In this article, we’ll take a closer look at what happens if you do not repay your loan.

Fees and interest

If you miss a loan repayment, you could be charged a fee. Check your loan’s terms and conditions to see if this applies to you.

You could also find that you may have to pay more interest than you originally expected on the money that you borrowed. This is because you may have the loan for a longer period of time than initially agreed.

Loan providers may inform credit reference agencies

Your lender could report the fact that you have missed planned repayments to credit reference agencies. This could affect your credit record and may mean that you could struggle to get credit in the future.

Lenders could involve debt collectors

If you continue to miss repayments, your loan provider could pass your case to a debt collection agency.

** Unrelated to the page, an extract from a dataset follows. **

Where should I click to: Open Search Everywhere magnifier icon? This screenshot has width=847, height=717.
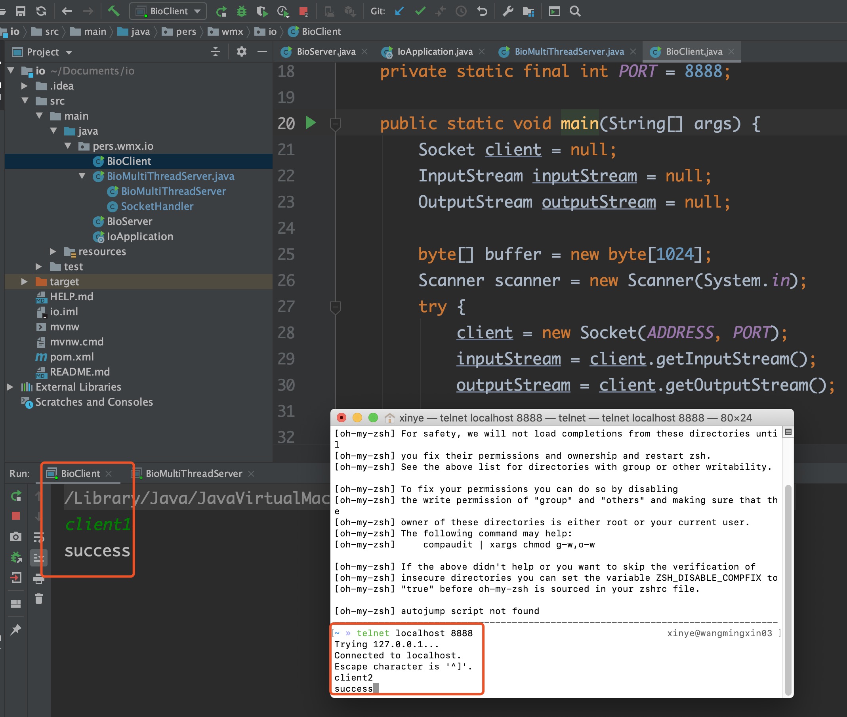(575, 11)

This could result in you receiving demands for the money via the phone or through the post. Alternatively, debt collectors may even come to your home to talk with you about your debt.

County court judgments (CCJs)

A county court judgement is a type of court order that can be used if someone owes money.

Unless you pay back a CCJ within 30 days of when you get the judgement, it will stay on your credit record for six years.

This could result in you having serious trouble borrowing money in the future. Even your ability to open a bank account could be affected.

Do you have a secured loan?

If your loan is a secured loan (where your loan is secured against an asset), your lender could begin proceedings to sell whatever you used as security, in order to get their money.

Don’t suffer in silence

Most importantly, do not ignore what is happening. If you find yourself struggling to pay back what you owe, you can read a guide on what to do if you struggle to keep up with your loan payments.

If you cannot repay a loan, it is important to contact your lender to discuss your debt. There are also various debt charities who can help, too. National Debtline, for example, has created a sample letter that you can use to ask your lender to hold action on your account while you seek advice on what to do next.